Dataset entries
☆ ☆ ☆ ☆ ☆ ☆ ☆

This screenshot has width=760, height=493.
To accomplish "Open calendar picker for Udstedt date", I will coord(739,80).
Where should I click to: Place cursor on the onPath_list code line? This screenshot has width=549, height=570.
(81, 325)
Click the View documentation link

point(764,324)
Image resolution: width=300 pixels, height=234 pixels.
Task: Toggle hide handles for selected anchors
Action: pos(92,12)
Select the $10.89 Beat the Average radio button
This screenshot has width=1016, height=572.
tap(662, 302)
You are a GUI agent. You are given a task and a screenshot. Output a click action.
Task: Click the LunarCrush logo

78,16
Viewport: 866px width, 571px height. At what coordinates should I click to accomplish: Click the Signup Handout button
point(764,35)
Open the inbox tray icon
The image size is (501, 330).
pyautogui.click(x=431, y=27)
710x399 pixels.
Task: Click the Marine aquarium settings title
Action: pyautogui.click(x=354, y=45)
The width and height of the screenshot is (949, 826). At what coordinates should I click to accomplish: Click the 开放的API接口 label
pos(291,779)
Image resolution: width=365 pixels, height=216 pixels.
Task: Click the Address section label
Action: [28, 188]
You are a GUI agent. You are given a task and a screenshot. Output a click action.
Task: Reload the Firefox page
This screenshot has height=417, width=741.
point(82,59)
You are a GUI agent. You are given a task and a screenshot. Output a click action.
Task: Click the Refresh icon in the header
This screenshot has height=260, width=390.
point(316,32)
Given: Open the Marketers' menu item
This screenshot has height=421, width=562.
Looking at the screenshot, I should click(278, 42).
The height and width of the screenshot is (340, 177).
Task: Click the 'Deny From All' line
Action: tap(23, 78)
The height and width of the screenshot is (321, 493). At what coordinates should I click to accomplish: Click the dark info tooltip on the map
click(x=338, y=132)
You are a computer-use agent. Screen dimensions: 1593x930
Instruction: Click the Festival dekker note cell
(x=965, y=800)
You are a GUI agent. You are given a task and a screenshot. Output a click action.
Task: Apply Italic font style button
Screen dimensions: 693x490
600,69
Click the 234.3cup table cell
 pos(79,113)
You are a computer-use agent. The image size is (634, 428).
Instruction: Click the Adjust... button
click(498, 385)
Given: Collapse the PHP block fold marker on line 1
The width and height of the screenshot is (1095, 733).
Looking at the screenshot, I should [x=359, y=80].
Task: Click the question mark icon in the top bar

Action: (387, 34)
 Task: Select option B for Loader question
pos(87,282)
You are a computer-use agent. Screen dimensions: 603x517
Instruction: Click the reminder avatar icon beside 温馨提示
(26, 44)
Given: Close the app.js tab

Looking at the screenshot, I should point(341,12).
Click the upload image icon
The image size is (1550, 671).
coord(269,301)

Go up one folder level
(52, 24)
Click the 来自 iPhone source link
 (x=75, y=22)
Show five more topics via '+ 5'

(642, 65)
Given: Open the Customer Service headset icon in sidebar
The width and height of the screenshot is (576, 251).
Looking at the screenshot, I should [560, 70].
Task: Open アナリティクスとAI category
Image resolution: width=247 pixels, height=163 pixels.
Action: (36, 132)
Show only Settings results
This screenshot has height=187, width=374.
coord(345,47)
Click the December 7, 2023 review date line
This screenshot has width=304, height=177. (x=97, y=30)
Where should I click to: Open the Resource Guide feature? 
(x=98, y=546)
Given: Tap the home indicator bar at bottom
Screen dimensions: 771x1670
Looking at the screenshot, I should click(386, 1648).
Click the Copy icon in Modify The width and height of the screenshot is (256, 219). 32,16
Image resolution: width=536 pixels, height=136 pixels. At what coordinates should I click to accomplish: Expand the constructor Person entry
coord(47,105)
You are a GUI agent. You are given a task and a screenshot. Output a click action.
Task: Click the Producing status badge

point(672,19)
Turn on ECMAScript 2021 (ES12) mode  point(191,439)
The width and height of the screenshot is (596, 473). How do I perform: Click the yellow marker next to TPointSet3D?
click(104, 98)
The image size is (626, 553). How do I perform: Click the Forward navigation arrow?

☆ ☆ ☆ ☆ ☆ ☆ ☆

Please reproduce all of the entries above exactly as they appear.

This screenshot has width=760, height=493.
To accomplish "Open calendar picker for Udstedt date", I will coord(739,80).
Where should I click to: Place cursor on the onPath_list code line? This screenshot has width=549, height=570.
(81, 325)
Click the View documentation link

point(764,324)
Image resolution: width=300 pixels, height=234 pixels.
Task: Toggle hide handles for selected anchors
Action: pos(92,12)
Select the $10.89 Beat the Average radio button
This screenshot has width=1016, height=572.
tap(662, 302)
You are a GUI agent. You are given a task and a screenshot. Output a click action.
Task: Click the LunarCrush logo

78,16
Viewport: 866px width, 571px height. At what coordinates should I click to accomplish: Click the Signup Handout button
point(764,35)
Open the inbox tray icon
The image size is (501, 330).
pyautogui.click(x=431, y=27)
710x399 pixels.
Task: Click the Marine aquarium settings title
Action: pyautogui.click(x=354, y=45)
The width and height of the screenshot is (949, 826). At what coordinates should I click to accomplish: Click the 开放的API接口 label
pos(291,779)
Image resolution: width=365 pixels, height=216 pixels.
Task: Click the Address section label
Action: [28, 188]
You are a GUI agent. You are given a task and a screenshot. Output a click action.
Task: Reload the Firefox page
This screenshot has height=417, width=741.
point(82,59)
You are a GUI agent. You are given a task and a screenshot. Output a click action.
Task: Click the Refresh icon in the header
This screenshot has height=260, width=390.
point(316,32)
Given: Open the Marketers' menu item
This screenshot has height=421, width=562.
Looking at the screenshot, I should click(278, 42).
The height and width of the screenshot is (340, 177).
Task: Click the 'Deny From All' line
Action: tap(23, 78)
The height and width of the screenshot is (321, 493). At what coordinates should I click to accomplish: Click the dark info tooltip on the map
click(x=338, y=132)
You are a computer-use agent. Screen dimensions: 1593x930
Instruction: Click the Festival dekker note cell
(x=965, y=800)
You are a GUI agent. You are given a task and a screenshot. Output a click action.
Task: Apply Italic font style button
Screen dimensions: 693x490
600,69
Click the 234.3cup table cell
 pos(79,113)
You are a computer-use agent. The image size is (634, 428).
Instruction: Click the Adjust... button
click(498, 385)
Given: Collapse the PHP block fold marker on line 1
The width and height of the screenshot is (1095, 733).
Looking at the screenshot, I should [x=359, y=80].
Task: Click the question mark icon in the top bar

Action: (387, 34)
 Task: Select option B for Loader question
pos(87,282)
You are a computer-use agent. Screen dimensions: 603x517
Instruction: Click the reminder avatar icon beside 温馨提示
(26, 44)
Given: Close the app.js tab

Looking at the screenshot, I should point(341,12).
Click the upload image icon
The image size is (1550, 671).
coord(269,301)

Go up one folder level
(52, 24)
Click the 来自 iPhone source link
 (x=75, y=22)
Show five more topics via '+ 5'

(642, 65)
Given: Open the Customer Service headset icon in sidebar
The width and height of the screenshot is (576, 251).
Looking at the screenshot, I should [560, 70].
Task: Open アナリティクスとAI category
Image resolution: width=247 pixels, height=163 pixels.
Action: (36, 132)
Show only Settings results
This screenshot has height=187, width=374.
coord(345,47)
Click the December 7, 2023 review date line
This screenshot has width=304, height=177. (x=97, y=30)
Where should I click to: Open the Resource Guide feature? 
(x=98, y=546)
Given: Tap the home indicator bar at bottom
Screen dimensions: 771x1670
Looking at the screenshot, I should click(386, 1648).
Click the Copy icon in Modify The width and height of the screenshot is (256, 219). 32,16
Image resolution: width=536 pixels, height=136 pixels. At what coordinates should I click to accomplish: Expand the constructor Person entry
coord(47,105)
You are a GUI agent. You are given a task and a screenshot. Output a click action.
Task: Click the Producing status badge

point(672,19)
Turn on ECMAScript 2021 (ES12) mode  point(191,439)
The width and height of the screenshot is (596, 473). How do I perform: Click the yellow marker next to TPointSet3D?
click(104, 98)
The image size is (626, 553). How do I perform: Click the Forward navigation arrow?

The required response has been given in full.